Venerdì Hajime Yamashina, inventore del Wcm, il sistema organizzativo e produttivo adottato dalla Fiat, terrà una lezione nella fabbrica della Panda.
C’è chi spera nell’ulteriore promozione della grande fabbrica di Pomigliano a “miglior stabilimento del gruppo Fiat nel mondo”.

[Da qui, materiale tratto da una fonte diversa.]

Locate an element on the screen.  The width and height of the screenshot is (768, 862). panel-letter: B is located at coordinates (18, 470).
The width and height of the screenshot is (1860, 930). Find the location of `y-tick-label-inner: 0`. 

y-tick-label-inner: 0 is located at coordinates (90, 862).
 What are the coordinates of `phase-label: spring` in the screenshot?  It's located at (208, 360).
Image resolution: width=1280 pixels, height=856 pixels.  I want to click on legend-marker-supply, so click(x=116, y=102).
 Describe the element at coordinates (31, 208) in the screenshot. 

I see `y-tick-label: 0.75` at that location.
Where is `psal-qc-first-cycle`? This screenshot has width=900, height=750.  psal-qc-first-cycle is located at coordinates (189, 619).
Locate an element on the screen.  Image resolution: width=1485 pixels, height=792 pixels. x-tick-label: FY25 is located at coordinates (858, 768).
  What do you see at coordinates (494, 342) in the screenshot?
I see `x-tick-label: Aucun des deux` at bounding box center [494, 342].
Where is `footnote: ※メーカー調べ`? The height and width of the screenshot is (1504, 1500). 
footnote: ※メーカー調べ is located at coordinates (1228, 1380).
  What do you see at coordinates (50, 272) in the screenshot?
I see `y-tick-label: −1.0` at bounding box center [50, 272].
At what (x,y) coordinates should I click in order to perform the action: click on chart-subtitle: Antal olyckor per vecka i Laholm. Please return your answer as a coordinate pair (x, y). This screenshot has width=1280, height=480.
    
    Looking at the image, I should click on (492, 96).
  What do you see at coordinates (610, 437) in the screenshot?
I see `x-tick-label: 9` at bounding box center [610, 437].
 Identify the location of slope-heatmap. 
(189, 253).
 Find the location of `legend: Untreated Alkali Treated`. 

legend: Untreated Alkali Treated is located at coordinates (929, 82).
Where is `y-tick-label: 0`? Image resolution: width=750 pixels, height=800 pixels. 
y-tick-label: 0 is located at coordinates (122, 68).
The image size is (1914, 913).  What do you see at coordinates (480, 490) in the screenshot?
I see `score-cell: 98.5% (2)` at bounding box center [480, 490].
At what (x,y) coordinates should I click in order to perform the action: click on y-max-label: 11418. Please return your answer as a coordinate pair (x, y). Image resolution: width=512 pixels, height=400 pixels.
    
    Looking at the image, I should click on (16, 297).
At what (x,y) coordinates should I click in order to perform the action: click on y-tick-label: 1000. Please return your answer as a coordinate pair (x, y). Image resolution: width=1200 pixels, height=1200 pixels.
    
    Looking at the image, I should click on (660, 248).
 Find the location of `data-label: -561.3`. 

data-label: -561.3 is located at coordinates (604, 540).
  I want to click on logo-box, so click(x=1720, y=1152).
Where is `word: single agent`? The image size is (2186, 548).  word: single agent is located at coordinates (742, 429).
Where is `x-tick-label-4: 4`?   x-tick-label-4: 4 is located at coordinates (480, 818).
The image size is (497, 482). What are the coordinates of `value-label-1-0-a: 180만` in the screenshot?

Questo perché venerdì prossimo giungerà in visita nell’impianto produttore della nuova Panda Hajime Yamashina, docente universitario nonché guru del Wcm, il World Class Manufacturing, il sistema organizzativo e produttivo importato da Usa e Giappone con cui Fiat ha dato il via al suo rilancio europeo e mondiale. L’arrivo di Yamashina sta facendo pensare all’arrivo della “Gold Medal” a Pomigliano, già fabbrica giudicata “Silver Medal ” dal professore nipponico. “In realtà – chiarisce Giuseppe Terracciano, della Fim di Napoli – la visita punterà sull’illustrazione a un folto gruppo di visitatori del sistema Wcm, di cui Pomigliano è simbolo tecnologico, produttivo e organizzativo”.
“E’ un periodo di facili entusiasmi – aggiunge Luigi Mercogliano, segretario regionale della Fismic – dobbiamo restare coi piedi per terra comprendendo che le problematiche produttive e occupazionali potranno essere risolte in modo efficace attraverso la condivisione dei progetti e degli investimenti”. Ormai la fabbrica della Panda, con i suoi nuovi sistemi robotizzati e con l’applicazione sistematica dei metodi organizzativi e produttivi del docente giapponese, consulente principe di Toyota, è divenuta una sorta di santuario industriale. Da quando la produzione della Panda sta procedendo a ritmi piuttosto elevati qui si sono recati tecnici di varie case automobilistiche.